They're all encoded into a single command buffer which is...and the single command buffer goes into a command queue.

So this is kind of what most applications will look like; multiple render to texture passes going into a command encoder on a frame boundary that's sent to the command queue.

I did a demo of the application.

[ Pause ]

Ok, I have it here.

So this is the upload of the first pass where we are rendering basically through that buffer from the perspective of the directional light.

And this is how our G-buffer is laid out.

On the top left we normally have RB to texture, but we're showing basically the combined image that is going to go to the screen when we're actually done with our entire rendering.

And there's a normal buffer, and a depth buffer, and a light accumulation buffer, 4 color buffers basically attached to a framebuffer and depth and stencil buffers as well.

This is the light accumulation; there's also the light accumulation pass.

And these are the visualization of the lights basically using light voluminous.

They're mapped onto the screen.

And finally this is the final image that goes to the display.

It looks a lot better on the device than on the presentation.

Ok, let's go back to our presentation.

Ok, so how do we setup an application like this or more complicated ones that you have seen in the demos using Metal?

Just like Jeremy talked about in the first session and looked at the things what frequency things are done and moved the most heavy ones to the least frequently done stages.

An application has a lot of things that are done once and there are things that are done at low level times or streaming time, and there are things done every frame and in an application there are also things that are render to textures.

So we're going to look at each category and figure out what is done in these categories and figure out how to do those with Metal.

Let's start with the things that are done once.

Creating a device.

They are the only ones you queue on the system so you're going to get a GPU and are handled through the GPU, and creating a command queue on the GPU is only done once in most of the applications.

And Richard told you something about this; I'm not going to talk about that in this session.

There are things we do as needed.

For example; we know up front in all of our applications what our render to texture stages will be.

There are usually a set of render to texture passes, that are known up front for like an indoor environment or an outdoor environment and they might change if there's like [inaudible] included or something like that but most of them are up front.

You know as an application developer what your render to texture passes will be, in what order they're going to be done, and what kind of framebuffers that are going to be used with those.

So we can actually define...create the framebuffer textures for those passes and define what those textures are going to look like up front at once.

Supplied information →
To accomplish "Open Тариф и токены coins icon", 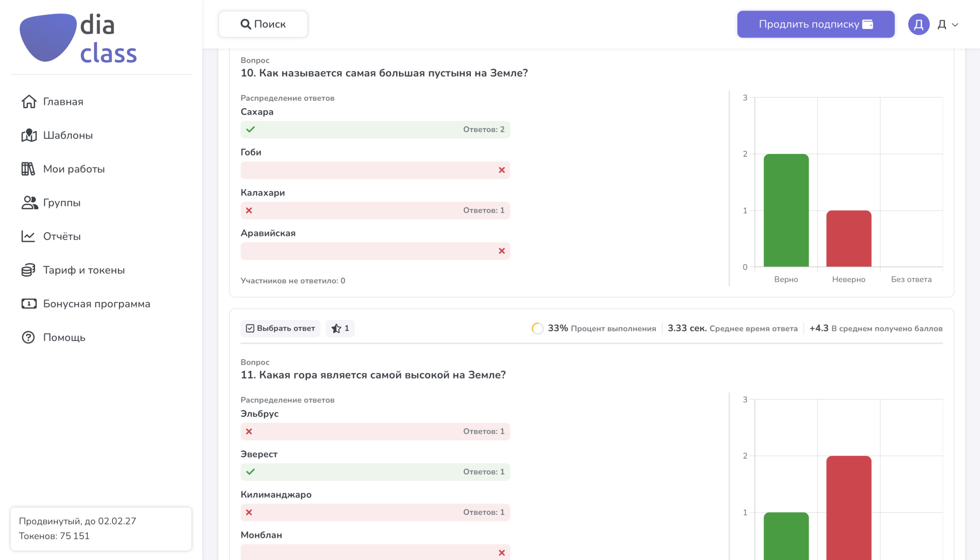I will (28, 270).
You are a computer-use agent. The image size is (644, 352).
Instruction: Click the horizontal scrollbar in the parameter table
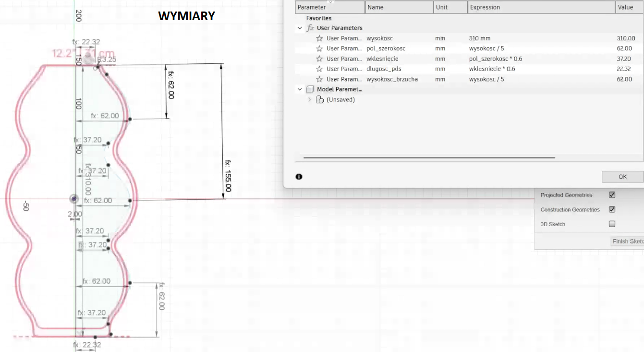pos(429,158)
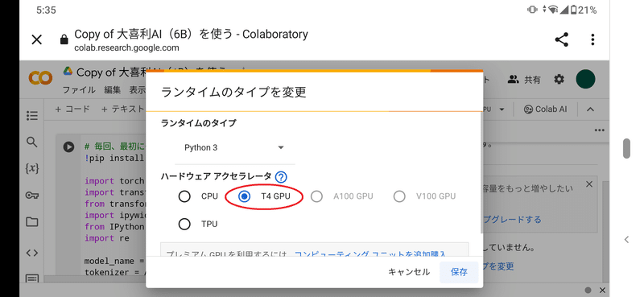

Written request 1 → In the Metal talk, which buffers does the sentence beginning "And there's a normal buffer" name, not counting the framebuffer they attach to? List each kind once.
Written request 2 → Print the part of the Metal talk that opens with the words containing "And finally this" and closes with "those with Metal.".
Written request 3 → Proceed with the Metal talk from where it stops.

Written answer 1 →
- Normal buffer
- Depth buffer
- Light accumulation buffer
- Color buffers
- Stencil buffers

Written answer 2 →
And finally this is the final image that goes to the display.

It looks a lot better on the device than on the presentation.

Ok, let's go back to our presentation.

Ok, so how do we setup an application like this or more complicated ones that you have seen in the demos using Metal?

Just like Jeremy talked about in the first session and looked at the things what frequency things are done and moved the most heavy ones to the least frequently done stages.

An application has a lot of things that are done once and there are things that are done at low level times or streaming time, and there are things done every frame and in an application there are also things that are render to textures.

So we're going to look at each category and figure out what is done in these categories and figure out how to do those with Metal.

Written answer 3 →
And at level load time we can download our assets including our meshes, textures and then basically our shaders and associated with those shaders to create pipeline objects, and the pipeline objects.

And of course we can create our uniform buffers up front as well.

These are the things that we do either at level load time at once or depending on if we're going to stream load or not, at other times as well but only as needed.

In our example, we're using a single command buffer to submit a set of render to texture passes to basically have the results of our render to texture passes to show up on the screen so that's basically a frame boundary operation.

Every time you want to have something to go to the screen, we're going to basically create a command buffer and use it to encode our render to texture passes so this is something we do every frame.

Of course there are uniform buffers that need to be updated on frame boundaries; that's where you do it as well.

And finally the things we do every render to texture pass such as encoding the command so that GPU can understand.

Setting up the states and resources, and initiating draw calls.

And then finally finishing the encoding so you can go to the next encoder.

So these are the things we do every render to texture pass and we're going to basically look at each one of them and understand how Metal is used to do these operations.

Ok, let's start with the things that we do as needed and understand how we can setup information for our render to texture passes up front so that when we create our encoders; all the information that is necessary for that encoding is ready.

But before we go there, I'd like to speak a little bit about descriptors because all of the code examples have lots of descriptors and I'd like to establish that all of the descriptor...that all of the descriptor are defining how an object is going to be created.

It's like the blueprint and just like the blueprints you basically use to build a house from, once a house is built, you don't have actually a connection back to the blueprint.

You cannot change the blueprint and see in fact a change on an already built house.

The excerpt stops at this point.